A Chicago alderwoman shared that she had received the opportunity to apply for a public housing voucher – 29 years after joining the waiting list:
Jeanette Taylor applied for an affordable housing voucher in Chicago in 1993, nearly three decades ago. But on Tuesday Taylor revealed that she received a letter dated May 20 informing her that she was on the top of the waiting list and could begin the “application for eligibility” process…
However, demand for the vouchers typically far exceeds their supply: about a quarter of the low-income tenants who need federal rental assistance actually receive it, according to the Center on Budget and Policy Priorities, a progressive think tank. Waiting lists, which sometimes stop accepting new applicants for several years at a time, are typical. Landlords don’t always want to work with Section 8 renters, either.
“Everyone is shocked but this is pretty standard,” Courtney Welch, a council member in Emeryville, California, said in a post responding to Taylor’s thread on Twitter. “Twenty-nine years is exceptionally long, but I know two people personally that were on the section 8 wait list for over a decade. One got it after 11 years, the other after 13. They both signed up at age 18.”…

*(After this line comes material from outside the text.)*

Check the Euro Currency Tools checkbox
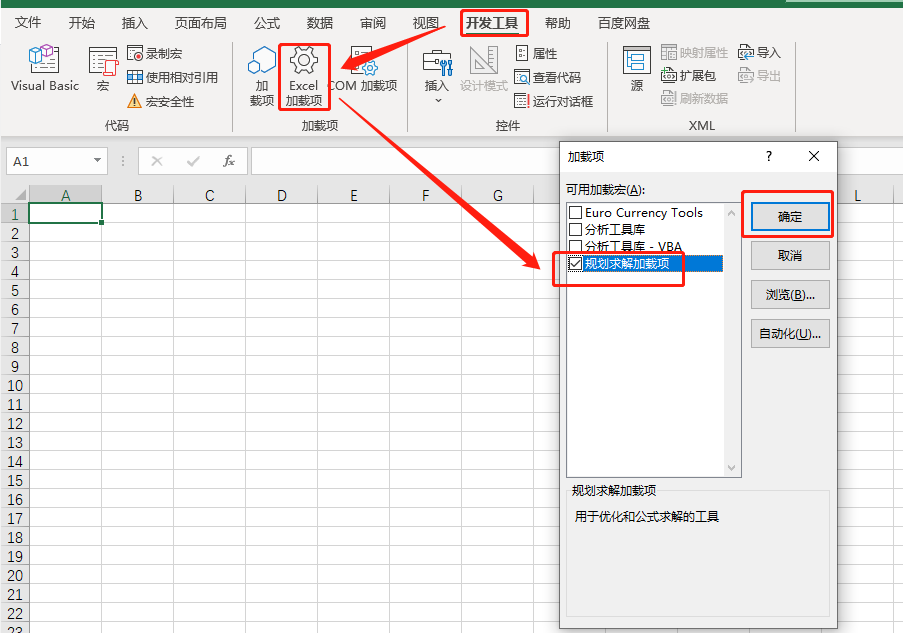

In 2020, though, the suburban Housing Authority of Cook County reopened its Housing Choice Voucher waiting list for the first time since 2001, with at least 10,000 people applying right away, according to the Chicago Tribune. In March, the nearby Oak Park Housing Authority also reopened its waiting list to applications for the first time since 2004.
Lengthy bureaucratic lines for public housing and housing vouchers may be normal but my sense from Chicago’s track record is that residents of the city wait longer than most.
In a related question, can a city or government really claim to offer something when the waiting list spans decades?
Finally, Americans have consistently showed that they do not particularly like the idea of public housing. Instead, more resources and effort go toward encouraging mortgages and homeownership. This could be one consistent way to signal this displeasure: do not provide enough funding and vouchers to meet the need present in many places.